To-do item
Print the items below verbatim, from the very start of the items through the line containing "Looking at the", with that line included.

►

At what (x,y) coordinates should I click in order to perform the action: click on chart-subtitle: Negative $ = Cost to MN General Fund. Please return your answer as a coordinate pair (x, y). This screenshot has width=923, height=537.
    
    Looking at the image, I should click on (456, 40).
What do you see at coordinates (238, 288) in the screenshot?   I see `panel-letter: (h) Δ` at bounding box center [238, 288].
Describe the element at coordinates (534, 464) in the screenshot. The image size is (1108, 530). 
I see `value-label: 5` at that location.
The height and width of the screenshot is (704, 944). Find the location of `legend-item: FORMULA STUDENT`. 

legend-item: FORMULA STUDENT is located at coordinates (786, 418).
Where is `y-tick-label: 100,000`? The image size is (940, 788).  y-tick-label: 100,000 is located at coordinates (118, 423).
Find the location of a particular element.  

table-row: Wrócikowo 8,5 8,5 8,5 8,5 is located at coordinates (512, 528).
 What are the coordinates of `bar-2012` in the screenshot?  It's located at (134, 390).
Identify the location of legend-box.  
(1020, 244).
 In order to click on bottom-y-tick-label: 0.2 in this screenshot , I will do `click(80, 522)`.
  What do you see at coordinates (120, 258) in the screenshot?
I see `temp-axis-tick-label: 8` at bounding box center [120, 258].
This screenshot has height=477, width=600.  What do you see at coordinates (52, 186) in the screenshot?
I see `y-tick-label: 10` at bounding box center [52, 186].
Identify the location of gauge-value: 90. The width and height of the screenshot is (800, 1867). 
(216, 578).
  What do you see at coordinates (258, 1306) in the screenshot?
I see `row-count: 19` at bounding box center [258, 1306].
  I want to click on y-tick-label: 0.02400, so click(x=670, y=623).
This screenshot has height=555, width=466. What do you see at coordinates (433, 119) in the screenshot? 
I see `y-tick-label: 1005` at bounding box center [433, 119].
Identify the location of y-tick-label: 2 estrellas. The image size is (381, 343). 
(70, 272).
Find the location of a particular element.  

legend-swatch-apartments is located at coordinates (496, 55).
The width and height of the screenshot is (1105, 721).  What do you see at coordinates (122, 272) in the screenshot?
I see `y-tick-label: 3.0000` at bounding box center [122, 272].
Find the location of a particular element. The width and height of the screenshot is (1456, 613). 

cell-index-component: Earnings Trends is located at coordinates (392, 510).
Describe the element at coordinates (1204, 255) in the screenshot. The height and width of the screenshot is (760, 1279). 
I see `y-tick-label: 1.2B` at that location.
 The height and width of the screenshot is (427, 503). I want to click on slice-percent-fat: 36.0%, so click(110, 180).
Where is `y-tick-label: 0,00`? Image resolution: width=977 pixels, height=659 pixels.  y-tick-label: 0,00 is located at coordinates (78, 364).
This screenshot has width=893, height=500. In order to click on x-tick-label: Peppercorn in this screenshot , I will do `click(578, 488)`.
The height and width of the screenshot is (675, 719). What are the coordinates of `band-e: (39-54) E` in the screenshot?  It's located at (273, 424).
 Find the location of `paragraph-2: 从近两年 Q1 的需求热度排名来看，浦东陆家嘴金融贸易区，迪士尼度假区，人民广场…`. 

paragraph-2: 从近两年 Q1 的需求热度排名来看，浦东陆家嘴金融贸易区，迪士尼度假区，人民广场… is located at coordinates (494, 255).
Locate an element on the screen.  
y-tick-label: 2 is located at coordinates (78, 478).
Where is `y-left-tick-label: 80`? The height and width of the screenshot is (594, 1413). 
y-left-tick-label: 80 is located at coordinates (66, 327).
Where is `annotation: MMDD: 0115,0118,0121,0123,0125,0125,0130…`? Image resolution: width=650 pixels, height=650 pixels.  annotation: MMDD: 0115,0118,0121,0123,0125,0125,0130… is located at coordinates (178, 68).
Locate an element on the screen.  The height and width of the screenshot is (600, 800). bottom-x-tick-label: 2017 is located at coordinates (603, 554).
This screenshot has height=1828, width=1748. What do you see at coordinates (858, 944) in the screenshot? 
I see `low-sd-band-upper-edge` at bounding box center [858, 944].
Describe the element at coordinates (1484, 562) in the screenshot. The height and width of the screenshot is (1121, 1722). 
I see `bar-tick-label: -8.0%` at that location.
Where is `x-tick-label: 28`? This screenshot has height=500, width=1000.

◄

Answer space
At what (x,y) coordinates should I click in order to perform the action: click on chart-subtitle: Negative $ = Cost to MN General Fund. Please return your answer as a coordinate pair (x, y). This screenshot has width=923, height=537.
    
    Looking at the image, I should click on (456, 40).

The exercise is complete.